Mass transfer enhancement and surface functionalization in digital microfluidics using AC electrowetting: the smaller, the better

This paper addresses modelling and computation of stirring and chemical transport at drop scale due to shape oscillations of small amplitude induced by coplanar AC electrowetting on dielectrics (EWOD). An axisymmetric flow inside a drop deformed by standing capillary waves is promoted by coplanar EWOD in the oscillating regime ( 10-500 Hz). This can be seen as a new stirring/mixing mechanism at microscale provided that a deformable fluid interface is available. The latter requirement is fully satisfied in biomedical applications of digital microfluidics where droplets of volume similar to 1 mu L are commonly handled.
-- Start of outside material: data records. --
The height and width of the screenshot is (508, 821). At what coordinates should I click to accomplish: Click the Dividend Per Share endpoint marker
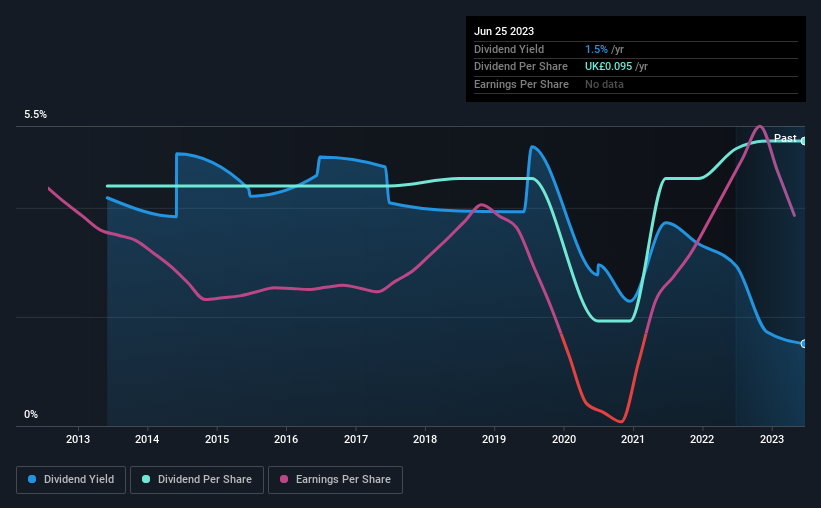(804, 141)
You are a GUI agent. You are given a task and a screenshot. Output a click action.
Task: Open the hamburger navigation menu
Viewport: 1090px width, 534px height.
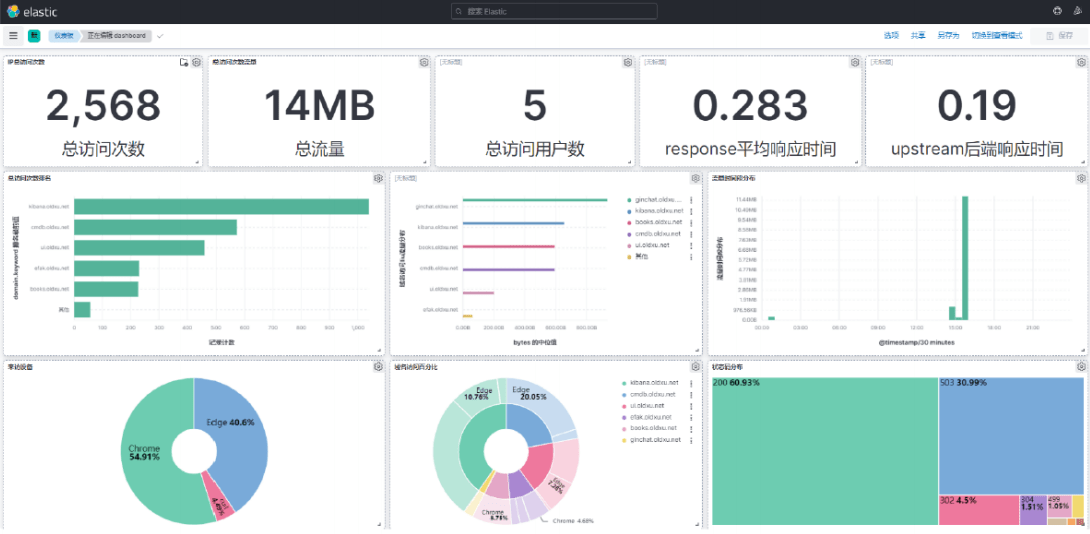tap(13, 35)
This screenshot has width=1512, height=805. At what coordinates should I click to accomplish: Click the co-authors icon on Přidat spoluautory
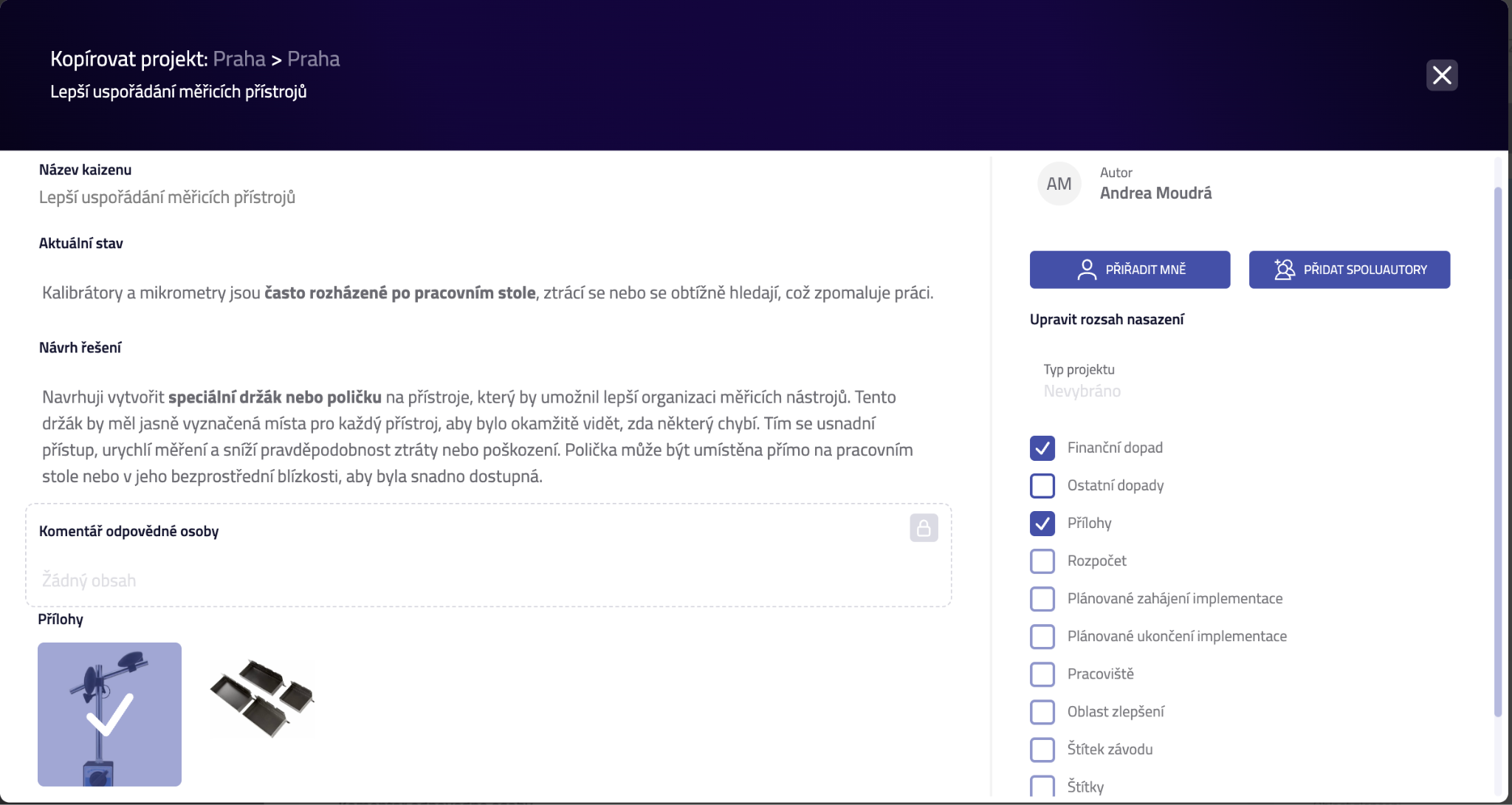coord(1285,270)
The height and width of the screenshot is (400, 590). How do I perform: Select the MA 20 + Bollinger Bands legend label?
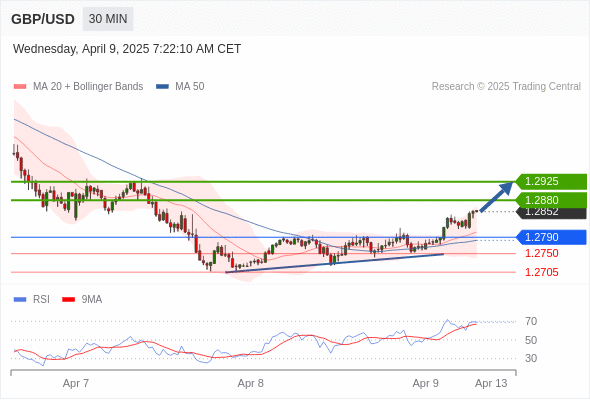(x=88, y=87)
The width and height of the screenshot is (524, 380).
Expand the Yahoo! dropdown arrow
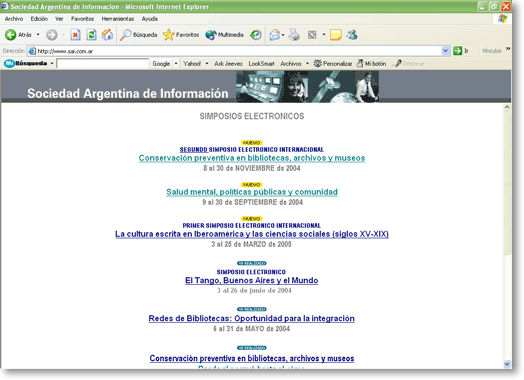(207, 64)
A steady streaming model at large Strouhal number is taken into account in order to investigate time-dependent chemical transport in a sessile drop under oscillating EWOD. Numerical calculations based on finite element method are performed to predict the transport of a biochemical solute with possible affinity for drop surface and supporting solid surface as well. A dedicated weak form is also derived to take into account diffusional transport along the liquid surface. Mass transfer enhancement is investigated by considering the variance of the chemical concentration in the transient regime. Special attention is given to investigate mass transfers and surface ageing by considering the respective roles of the Thiele number, the Damkohler number, the Peclet and Surface Peclet numbers.